Betroffene stimulieren sich damit, wenn sie sich langweilen, monotone Aktivitäten ausüben oder sich in einem Umfeld befinden, das Unbehagen auslöst.

Sinnesregulierung

Wie zuvor erwähnt, hat das Stimming auch eine schützende Funktion, wenn sehr viele Reize auf die betroffene Person einfließen: helles Licht, Lärm, Hektik, Menschenmengen usw. Das selbstregulierende Verhalten erleichtert es ihnen, diese Reize zu verarbeiten und sich sicher zu fühlen.

Emotionsmanagement

Stereotypien helfen Betroffenen, mit intensiven Emotionen umzugehen. Wenn sie unter Stress stehen oder sich in einer bedrohlichen Umgebung befinden, können sie damit beispielsweise ihre Ängste abbauen.

Kommunikation und Ausdruck

Stimming kann auch in der emotionalen Kommunikation eine wichtige Rolle spielen. Betroffene drücken damit ihr Unbehagen aus, um anderen mitzuteilen, dass sie Unterstützung oder Ermutigung benötigen. Sie können damit jedoch auch Freude und Glück sichtbar machen.

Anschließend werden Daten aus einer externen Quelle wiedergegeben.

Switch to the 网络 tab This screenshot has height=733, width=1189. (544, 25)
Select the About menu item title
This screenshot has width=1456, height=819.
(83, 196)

autistisches Kind reagiert mit Stimming
Stimming kann den Alltag beeinträchtigen, wenn es häufig und intensiv auftritt.

Sollte Stimming verhindert werden?

Früher glaubten viele, dass selbststimulierendes Verhalten kontrolliert und korrigiert werden muss. Es wurden Interventionsprotokolle entwickelt, um diese Stereotypien zu behandeln. Inzwischen sind sich jedoch viele Experten einig, dass Stimming wichtige Funktionen hat, die respektiert und verstanden werden müssen.

Es gibt jedoch auch verschiedene Situationen, in denen eine Intervention sinnvoll sein könnte:

  • Stimming kann zur Selbstverletzung führen (unter anderem wenn die betroffene Person mit dem Kopf an die Wand schlägt).
  • Dieses Verhalten kann die Aufmerksamkeit stören und deshalb Lernprozesse negativ beeinflussen.
  • Es kann sich selbst verstärken, da es belohnend ist. Betroffene beschäftigen sich manchmal zu sehr mit sich selbst. Die Häufigkeit und Intensität kann das Alltagsleben beeinträchtigen.
  • Stimming kann stigmatisierend wirken, da andere Stereotypien nicht verstehen oder als befremdlich empfinden. Deshalb können soziale Beziehungen schwer sein. Betroffene erfahren häufig Ablehnung.

Zuerst muss also geklärt werden, ob das selbststimulierende Verhalten in irgendeiner Weise schädlich ist. Nur dann ist eine Intervention sinnvoll. Die betroffene Person kann lernen, sich auf andere Weise zu regulieren.